> Problem description: Rewrite the part of the material that opens with the line containing "What do you see at coordinates (370, 505)" and closes with the line containing "This screenshot has height=728, width=2576." as a numbered list, omitting any blank lines. Include only those lines.

Records from a dataset
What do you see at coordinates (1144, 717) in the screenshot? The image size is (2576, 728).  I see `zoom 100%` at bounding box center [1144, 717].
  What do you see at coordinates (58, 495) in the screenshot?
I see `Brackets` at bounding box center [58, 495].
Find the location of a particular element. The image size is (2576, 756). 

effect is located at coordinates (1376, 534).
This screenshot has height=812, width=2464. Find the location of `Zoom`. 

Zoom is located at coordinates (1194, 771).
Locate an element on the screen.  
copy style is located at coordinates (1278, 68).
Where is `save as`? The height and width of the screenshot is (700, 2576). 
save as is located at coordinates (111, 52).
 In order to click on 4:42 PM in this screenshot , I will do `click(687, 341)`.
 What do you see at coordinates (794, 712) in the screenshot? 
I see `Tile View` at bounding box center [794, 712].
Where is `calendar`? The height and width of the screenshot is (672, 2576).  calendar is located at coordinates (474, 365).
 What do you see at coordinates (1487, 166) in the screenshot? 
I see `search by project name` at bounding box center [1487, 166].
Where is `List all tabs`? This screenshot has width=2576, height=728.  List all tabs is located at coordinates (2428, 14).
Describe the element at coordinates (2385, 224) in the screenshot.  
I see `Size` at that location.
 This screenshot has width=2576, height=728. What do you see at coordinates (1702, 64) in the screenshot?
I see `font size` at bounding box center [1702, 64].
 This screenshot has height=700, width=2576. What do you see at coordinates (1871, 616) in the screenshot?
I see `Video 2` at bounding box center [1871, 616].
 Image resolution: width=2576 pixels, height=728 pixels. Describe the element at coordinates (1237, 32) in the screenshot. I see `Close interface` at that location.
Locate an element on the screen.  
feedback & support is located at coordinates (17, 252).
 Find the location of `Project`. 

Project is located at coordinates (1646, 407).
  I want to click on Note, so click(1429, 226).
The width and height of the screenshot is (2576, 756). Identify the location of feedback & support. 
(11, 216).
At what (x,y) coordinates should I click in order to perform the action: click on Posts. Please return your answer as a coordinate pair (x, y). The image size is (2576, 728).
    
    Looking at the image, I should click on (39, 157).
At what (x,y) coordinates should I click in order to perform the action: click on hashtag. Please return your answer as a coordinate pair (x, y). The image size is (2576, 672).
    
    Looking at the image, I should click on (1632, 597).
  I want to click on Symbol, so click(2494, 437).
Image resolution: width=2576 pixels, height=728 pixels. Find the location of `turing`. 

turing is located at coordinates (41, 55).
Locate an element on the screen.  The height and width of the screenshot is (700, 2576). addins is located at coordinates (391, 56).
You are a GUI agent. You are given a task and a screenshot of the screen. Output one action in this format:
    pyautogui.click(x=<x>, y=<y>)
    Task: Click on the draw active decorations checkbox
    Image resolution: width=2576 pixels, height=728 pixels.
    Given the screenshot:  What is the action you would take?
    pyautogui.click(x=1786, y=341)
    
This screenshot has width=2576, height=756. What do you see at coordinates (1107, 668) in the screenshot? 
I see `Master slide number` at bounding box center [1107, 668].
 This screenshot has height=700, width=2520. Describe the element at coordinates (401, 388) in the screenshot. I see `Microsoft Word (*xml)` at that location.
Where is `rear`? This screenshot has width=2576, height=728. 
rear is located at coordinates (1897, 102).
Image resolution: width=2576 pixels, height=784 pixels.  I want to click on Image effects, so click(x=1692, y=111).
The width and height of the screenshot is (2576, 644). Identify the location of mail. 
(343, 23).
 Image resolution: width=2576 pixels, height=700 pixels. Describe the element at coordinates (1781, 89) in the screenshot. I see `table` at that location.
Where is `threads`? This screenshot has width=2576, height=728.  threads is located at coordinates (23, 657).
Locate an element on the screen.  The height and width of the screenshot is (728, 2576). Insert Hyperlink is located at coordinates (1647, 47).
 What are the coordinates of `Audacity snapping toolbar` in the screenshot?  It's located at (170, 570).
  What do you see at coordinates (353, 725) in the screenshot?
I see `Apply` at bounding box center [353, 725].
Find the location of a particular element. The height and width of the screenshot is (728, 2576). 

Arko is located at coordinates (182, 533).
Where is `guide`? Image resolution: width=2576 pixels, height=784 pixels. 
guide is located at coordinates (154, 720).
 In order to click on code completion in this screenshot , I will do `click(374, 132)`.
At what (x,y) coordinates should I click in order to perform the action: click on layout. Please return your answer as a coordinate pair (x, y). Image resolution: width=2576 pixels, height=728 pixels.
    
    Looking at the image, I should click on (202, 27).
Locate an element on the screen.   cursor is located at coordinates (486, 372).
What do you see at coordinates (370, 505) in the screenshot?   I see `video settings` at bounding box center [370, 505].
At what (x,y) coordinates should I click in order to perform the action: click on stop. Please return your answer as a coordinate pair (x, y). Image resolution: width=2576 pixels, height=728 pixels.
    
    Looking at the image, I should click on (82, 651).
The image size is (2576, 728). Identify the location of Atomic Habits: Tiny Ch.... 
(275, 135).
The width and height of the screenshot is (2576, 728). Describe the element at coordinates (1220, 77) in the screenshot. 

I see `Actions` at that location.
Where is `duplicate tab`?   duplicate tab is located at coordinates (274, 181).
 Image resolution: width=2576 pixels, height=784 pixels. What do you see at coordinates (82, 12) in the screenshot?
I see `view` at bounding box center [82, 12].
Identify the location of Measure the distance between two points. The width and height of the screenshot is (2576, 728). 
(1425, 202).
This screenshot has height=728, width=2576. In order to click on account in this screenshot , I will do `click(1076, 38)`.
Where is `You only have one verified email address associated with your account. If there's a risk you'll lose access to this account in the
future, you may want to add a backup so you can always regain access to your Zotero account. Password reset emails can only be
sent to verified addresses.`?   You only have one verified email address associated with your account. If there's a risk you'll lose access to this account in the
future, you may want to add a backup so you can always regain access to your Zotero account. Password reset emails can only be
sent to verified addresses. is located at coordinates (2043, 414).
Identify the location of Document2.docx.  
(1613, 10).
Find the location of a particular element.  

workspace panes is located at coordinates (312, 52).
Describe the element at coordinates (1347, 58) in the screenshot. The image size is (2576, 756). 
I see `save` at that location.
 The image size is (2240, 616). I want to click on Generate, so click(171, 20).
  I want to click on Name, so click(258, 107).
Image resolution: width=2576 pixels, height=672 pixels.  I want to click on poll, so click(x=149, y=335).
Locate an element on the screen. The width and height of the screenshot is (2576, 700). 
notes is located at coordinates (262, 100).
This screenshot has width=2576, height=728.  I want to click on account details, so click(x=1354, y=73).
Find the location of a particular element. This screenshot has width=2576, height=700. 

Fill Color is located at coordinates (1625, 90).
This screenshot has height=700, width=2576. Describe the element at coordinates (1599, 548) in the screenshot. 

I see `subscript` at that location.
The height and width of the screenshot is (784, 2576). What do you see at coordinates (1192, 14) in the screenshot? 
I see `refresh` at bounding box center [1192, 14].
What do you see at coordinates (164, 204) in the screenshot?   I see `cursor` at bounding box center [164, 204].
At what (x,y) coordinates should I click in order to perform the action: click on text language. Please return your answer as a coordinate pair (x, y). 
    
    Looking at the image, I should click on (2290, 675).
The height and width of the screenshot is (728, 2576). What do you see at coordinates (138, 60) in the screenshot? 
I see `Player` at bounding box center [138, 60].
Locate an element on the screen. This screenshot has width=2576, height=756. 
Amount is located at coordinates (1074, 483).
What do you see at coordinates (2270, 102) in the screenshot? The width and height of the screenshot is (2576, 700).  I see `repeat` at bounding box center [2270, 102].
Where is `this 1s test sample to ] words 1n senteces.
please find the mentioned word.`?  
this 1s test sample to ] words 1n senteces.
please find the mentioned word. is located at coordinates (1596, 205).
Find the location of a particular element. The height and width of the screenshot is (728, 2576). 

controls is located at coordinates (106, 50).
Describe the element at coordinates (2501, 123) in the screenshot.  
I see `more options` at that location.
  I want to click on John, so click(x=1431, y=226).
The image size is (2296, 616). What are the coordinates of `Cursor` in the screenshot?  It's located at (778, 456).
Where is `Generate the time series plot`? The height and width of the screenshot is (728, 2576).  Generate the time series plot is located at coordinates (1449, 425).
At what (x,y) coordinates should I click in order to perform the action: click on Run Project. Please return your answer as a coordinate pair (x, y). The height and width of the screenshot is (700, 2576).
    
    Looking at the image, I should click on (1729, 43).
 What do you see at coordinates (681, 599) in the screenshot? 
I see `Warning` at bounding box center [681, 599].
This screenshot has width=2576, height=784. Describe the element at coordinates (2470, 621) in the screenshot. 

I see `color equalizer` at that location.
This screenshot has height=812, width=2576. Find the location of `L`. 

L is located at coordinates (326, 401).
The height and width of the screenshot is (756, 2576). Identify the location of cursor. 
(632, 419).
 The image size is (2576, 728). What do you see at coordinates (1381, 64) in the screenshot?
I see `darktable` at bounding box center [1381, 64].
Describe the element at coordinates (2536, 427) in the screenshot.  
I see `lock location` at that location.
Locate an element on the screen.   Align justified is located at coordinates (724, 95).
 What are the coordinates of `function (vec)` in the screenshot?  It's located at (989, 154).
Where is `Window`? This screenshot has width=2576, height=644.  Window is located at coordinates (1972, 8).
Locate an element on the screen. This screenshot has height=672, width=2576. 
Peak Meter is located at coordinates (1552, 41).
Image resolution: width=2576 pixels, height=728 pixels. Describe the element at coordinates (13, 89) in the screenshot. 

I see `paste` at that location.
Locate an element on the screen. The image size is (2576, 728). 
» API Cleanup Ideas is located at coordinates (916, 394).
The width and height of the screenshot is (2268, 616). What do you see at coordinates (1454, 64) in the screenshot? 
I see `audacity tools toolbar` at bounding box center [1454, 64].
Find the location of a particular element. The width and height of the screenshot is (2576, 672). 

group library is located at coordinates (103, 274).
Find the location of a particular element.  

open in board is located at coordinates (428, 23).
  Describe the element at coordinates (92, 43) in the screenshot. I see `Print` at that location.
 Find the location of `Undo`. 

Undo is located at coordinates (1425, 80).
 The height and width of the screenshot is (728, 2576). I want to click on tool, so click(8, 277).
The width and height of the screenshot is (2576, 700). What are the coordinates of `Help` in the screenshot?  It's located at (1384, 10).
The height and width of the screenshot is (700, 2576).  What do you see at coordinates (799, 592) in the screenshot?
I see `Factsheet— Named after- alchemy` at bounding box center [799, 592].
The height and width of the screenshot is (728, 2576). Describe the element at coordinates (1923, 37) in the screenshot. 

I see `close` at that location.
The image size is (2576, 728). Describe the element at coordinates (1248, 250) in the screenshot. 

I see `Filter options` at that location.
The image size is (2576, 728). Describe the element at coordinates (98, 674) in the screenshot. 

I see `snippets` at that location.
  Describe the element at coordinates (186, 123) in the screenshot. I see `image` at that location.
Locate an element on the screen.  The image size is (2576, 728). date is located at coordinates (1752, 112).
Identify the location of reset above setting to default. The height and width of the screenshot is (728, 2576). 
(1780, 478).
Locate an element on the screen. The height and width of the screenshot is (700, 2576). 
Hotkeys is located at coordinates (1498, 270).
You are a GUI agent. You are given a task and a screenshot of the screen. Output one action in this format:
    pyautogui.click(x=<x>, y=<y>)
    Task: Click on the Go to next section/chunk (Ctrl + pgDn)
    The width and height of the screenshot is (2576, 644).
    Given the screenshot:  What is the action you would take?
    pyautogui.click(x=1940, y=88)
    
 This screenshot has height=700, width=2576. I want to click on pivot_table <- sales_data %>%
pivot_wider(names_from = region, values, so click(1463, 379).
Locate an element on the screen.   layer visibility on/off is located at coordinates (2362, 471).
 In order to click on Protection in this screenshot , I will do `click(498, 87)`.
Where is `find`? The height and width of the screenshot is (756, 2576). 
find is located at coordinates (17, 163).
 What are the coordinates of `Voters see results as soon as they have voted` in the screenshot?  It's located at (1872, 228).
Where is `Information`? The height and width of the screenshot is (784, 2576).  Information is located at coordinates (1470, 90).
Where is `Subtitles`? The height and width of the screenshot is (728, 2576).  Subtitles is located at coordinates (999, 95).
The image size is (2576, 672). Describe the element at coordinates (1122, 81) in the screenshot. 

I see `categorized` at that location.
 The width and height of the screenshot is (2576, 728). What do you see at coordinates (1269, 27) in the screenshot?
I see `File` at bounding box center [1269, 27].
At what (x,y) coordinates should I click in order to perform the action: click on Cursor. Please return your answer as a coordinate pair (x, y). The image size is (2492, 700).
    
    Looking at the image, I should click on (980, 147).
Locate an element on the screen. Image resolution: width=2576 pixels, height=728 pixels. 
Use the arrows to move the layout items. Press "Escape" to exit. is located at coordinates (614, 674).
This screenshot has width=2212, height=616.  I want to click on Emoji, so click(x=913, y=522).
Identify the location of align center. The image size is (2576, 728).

> Written solution:
1. What do you see at coordinates (370, 505) in the screenshot?   I see `video settings` at bounding box center [370, 505].
2. At what (x,y) coordinates should I click in order to perform the action: click on stop. Please return your answer as a coordinate pair (x, y). Image resolution: width=2576 pixels, height=728 pixels.
3.     Looking at the image, I should click on (82, 651).
4. The image size is (2576, 728). Identify the location of Atomic Habits: Tiny Ch.... 
5. (275, 135).
6. The width and height of the screenshot is (2576, 728). Describe the element at coordinates (1220, 77) in the screenshot. 
7. I see `Actions` at that location.
8. Where is `duplicate tab`?   duplicate tab is located at coordinates (274, 181).
9.  Image resolution: width=2576 pixels, height=784 pixels. What do you see at coordinates (82, 12) in the screenshot?
10. I see `view` at bounding box center [82, 12].
11. Identify the location of Measure the distance between two points. The width and height of the screenshot is (2576, 728). 
12. (1425, 202).
13. This screenshot has height=728, width=2576. In order to click on account in this screenshot , I will do `click(1076, 38)`.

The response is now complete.